Boston Red Sox

Boston Red Sox

Wednesday, December 21, 2005


So now we have it. The truth has been revealed. The Red Sox really were caught off guard by Johnny Damon's defection to the Yankees last night. Well, as much as a team can be caught off guard when its free agent center fielder has been known to have had contact with their very determined, very capable, enemy.

The Red Sox did not learn of Damon's decision until they were contacted by reporters last night. CEO Larry Lucchino, who has been a bulls eye for Red Sox Nation since Theo Epstein's sudden departure on Oct. 31, is sure to be the focus of even more intense hatred and scorn now that the "face of the franchise" has been lost to their arch rival. Lucchino, who declared himself in charge of the Damon negotiations, said last night he had not been told of the deal by either Damon or his agent, Scott Boras.

''We have received no such notification. We have not been notified of any such deal." Lucchino said in an e-mail.

The Yankees' 4-year, $52 million offer eclipsed the four-year, $40 million proposal Lucchino made to Boras during the winter meetings in Dallas two weeks ago. There were no further negotiations, no counter proposals, and no subsequent counter offers. The Yanks made their stealth offer, hidden from the media, and Johnny quickly said, "Thanks, I'll take it!"

The Yankees set a deadline of Tuesday's midnight arbitration deadline, and Damon accepted without giving the Sox an opportunity to counter offer.

Damon blames the Red Sox for not pursuing him "aggressively enough", but the truth is that after each side made its initial proposal, only the Red Sox made a counter proposal -- the offer which remained on the table until last night. Damon and Boras never formally responded to that offer as is customarily done. That's not negotiating in good faith.

The startling revelation of Damon's abrupt exit begs the question, why?

In an interview with New York Newsday, Damon expressed his concerns about the instability in the Sox front office and the departure of some of his favorite teammates, like free agents Bill Mueller, who signed with the Dodgers, and the unsigned Kevin Millar. No one should be surprised if Millar ends up in New York platooning at first with Jason Giambi.

Meanwhile, the Yankees lineup looks ever stable, and with Damon's addition, increasingly menacing to opponents -- like the Red Sox.

The Sox management turmoil has never appeared more evident than at this moment. With Christmas just days away, the Red Sox have no center fielder, no shortstop, and no bona fide first baseman. The Sox can call Kevin Youkilis their first base candidate or designate, but that's hardly assuring considering that he's never been a first baseman in the Majors, and has never played a full season at any position. Simply put, a third of the 2006 lineup is in question with just eight weeks remaining until the opening of Spring Training in Fort Meyers.

With Damon's departure, the only regular position players still remaining from the 2004 championship team are outfielders Trot Nixon and Manny Ramírez, catcher Jason Varitek, and DH David Ortiz. And as we all know, Manny has made his wishes quite clear.

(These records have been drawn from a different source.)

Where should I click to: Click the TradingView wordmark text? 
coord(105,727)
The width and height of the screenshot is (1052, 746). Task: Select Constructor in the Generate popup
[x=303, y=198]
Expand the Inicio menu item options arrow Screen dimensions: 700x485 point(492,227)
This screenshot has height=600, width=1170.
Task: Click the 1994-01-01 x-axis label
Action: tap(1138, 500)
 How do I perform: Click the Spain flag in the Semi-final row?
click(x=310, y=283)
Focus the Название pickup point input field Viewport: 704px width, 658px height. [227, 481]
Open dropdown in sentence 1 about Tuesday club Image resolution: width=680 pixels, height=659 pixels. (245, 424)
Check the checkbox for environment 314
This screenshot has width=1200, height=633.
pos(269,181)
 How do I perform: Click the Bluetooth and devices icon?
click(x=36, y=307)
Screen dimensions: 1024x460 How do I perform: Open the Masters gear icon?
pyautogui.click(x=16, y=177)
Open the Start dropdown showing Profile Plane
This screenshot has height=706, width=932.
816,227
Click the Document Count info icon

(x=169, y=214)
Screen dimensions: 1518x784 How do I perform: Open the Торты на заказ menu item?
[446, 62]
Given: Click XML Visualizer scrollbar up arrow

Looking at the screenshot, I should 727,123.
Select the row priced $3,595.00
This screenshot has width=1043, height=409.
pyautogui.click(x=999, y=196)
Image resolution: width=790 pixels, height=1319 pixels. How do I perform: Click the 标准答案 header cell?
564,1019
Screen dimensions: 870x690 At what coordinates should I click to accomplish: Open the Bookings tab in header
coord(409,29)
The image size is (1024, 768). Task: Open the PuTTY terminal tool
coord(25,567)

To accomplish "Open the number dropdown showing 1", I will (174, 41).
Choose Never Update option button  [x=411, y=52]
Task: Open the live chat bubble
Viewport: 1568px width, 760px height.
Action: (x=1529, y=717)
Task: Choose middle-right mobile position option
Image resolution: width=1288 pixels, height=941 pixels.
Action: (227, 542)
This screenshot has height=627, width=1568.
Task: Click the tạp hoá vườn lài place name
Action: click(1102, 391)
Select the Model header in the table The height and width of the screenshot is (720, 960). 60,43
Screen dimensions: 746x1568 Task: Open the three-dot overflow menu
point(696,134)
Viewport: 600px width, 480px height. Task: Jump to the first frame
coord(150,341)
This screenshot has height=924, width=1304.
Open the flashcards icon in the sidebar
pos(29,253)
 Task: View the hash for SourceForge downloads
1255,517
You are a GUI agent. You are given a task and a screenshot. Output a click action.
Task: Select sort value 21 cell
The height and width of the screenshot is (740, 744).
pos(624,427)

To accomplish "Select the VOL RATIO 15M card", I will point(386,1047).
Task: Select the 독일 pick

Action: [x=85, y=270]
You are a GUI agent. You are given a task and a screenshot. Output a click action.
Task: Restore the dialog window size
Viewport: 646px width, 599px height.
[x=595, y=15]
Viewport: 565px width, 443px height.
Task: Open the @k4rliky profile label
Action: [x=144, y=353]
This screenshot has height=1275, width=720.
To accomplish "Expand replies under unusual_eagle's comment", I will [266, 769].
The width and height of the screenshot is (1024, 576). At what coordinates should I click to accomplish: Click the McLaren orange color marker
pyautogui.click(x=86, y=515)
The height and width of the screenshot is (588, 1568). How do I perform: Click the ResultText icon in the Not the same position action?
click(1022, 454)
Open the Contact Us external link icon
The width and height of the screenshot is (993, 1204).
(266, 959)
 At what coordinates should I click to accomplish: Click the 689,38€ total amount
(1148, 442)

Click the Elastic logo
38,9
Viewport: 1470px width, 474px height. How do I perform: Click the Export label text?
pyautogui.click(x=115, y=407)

Where a team in such disarray goes from here is unclear, but what is clear is just how much work the organization has to do. Replacing a star like Damon, with all of the offensive and defensive attributes that he brought to the table, is not an easy task at this late stage in an already thin free agent market. And any trade partner will know that the Sox are bargaining from a position of desperation, and therefore weakness. Yes Damon had a famously weak arm, but he was a run scoring machine who was constantly on base, rarely hit into inning killing double plays, and perhaps most importantly could bat leadoff. His will big some mighty big shoes to fill.

Boston likes stars, and most of the candidates that have been mentioned as replacements are anything but. Almost all of them will come cheaper than Damon, but none can match his production or his intangible assets as a clubhouse leader.

Minnesota's Torri Hunter is an interesting possibility. Hunter is entering the final season of his contract with the Twins, and is known to be unhappy there. He becomes a free agent at the end of next season and will not resign with the Twins. Knowing this, the Twins are expected to try to move him by the July trade deadline to get some compensation in return. They might be persuaded to move him even sooner if the right offer is presented.

Hunter is a natural center fielder who had 100 hits in 98 games last season. His year was cut short when he broke his ankle while tracking a fly ball in center at Fenway, of all places. Playing in just 60% of the games on the 2005 schedule, Hunter still swatted 14 homers and 56 RBI while scoring 63 runs. The 30-year-old had 23 stolen bases, and his speed makes him one of the outstanding defensive outfielders in the game today. For four consecutive years leading up to last season, Hunter was awarded with the Gold Glove. The seven-year veteran made $8 million last season, and would likely accept a trade only with the guarantee of an extension in the range of $10 million annually.

Known as a enthusiastic player, Hunter would help soften the loss of Damon more than most of the other candidates, but as the Sox are likely to find out next season, Johnny Damon will be very difficult, if not impossible, to replace in the short term.